Benedictine Hospitality In Germany
Meet Till Engelhard and Yves Reichenbach, two new friends with whom my son Matthew and I have been spending the past few days in Munich. They are faithful Catholics who are interested in The Benedict Option. Till and his wife Monica invited us to stay with them in Munich, and their friend Yves flew in from Geneva.
We had a wonderful time sharing beer, wine, and good food, visiting churches, meeting other friends from the Engelhard’s circle, and talking about the faith. Tobias Klein, a young Catholic journalist who writes for Die Tagespost, a German Catholic newspaper, took a six-hour train down from Berlin to meet me and talk Ben Op.
Tobias and his wife are ready to get started being the “creative minorities” that Benedict XVI said Christians must be. We talked about how local churches have a lot of properties they aren’t using. Why don’t they renovate them and turn them into rental housing for Christians who want to live in closer prayerful community? We talked about things like this. Yves is working on a project with farm families and monasteries in France. Things are going on over here. Yes, the faith faces a hard road ahead, but don’t for one second believe that there are no Christians left here. I’ve spent the past few days with some who know who they are and Whose they are.
It really is happening. We really are starting to know each other, and building these networks of friendship and mutual support. Hospitality is a Benedictine virtue, and I have never been shown more generous hospitality than the Engelhard family of Munich showed to my son and me. To know such strong and gentle Christian souls are living their lives and raising their families over here is such an encouragement to me — and to you, I hope.

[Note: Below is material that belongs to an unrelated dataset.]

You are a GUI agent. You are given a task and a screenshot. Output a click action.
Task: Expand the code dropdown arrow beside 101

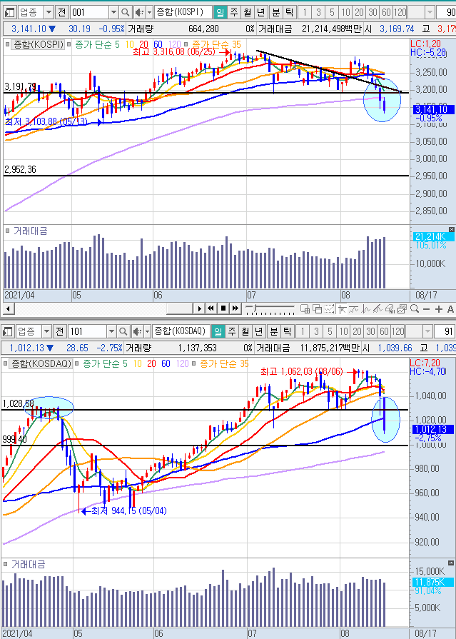(x=111, y=331)
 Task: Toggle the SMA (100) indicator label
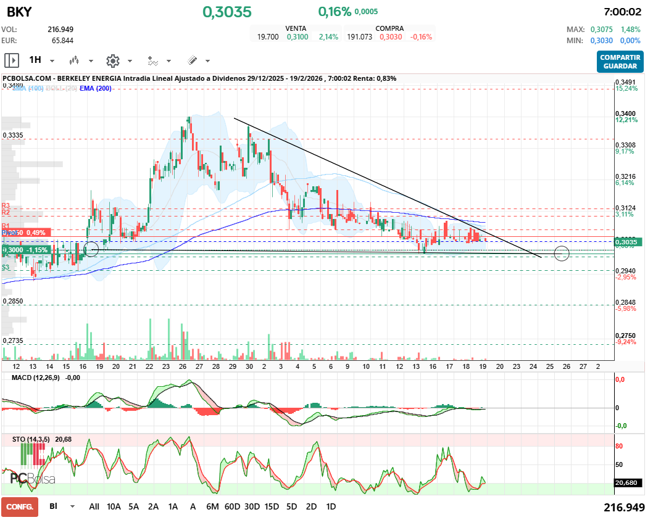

I need to get that website designed and launched so we can arrange international meet-ups with Ben Op Christians who are traveling, and who may like to meet for something as simple as coffee. We in the US rarely hear about Christian life in Europe, unless it’s a story about how it’s on its last legs. But when you come here and spend time with believing families, you find hope.
“You have a home in Munich,” Till said as we left. I know he meant it. And his family has a home with mine in Louisiana. Fellowship is a precious thing. Thank you, Engelhard family! Thank you, Yves! Thank you, Tobias, and all the rest.
What a joy these days in Munich have been. I leave much encouraged about the future. We are off to Venice in a few hours. But one more thing: today we visited the grave of the Blessed Rupert Mayer, a Jesuit Catholic priest from Munich who went to prison and then to a concentration camp for standing up to Hitler. What a stunningly brave man. He is buried in a Munich church. I knelt at his grave and prayed that we would all have his courage in the days to come.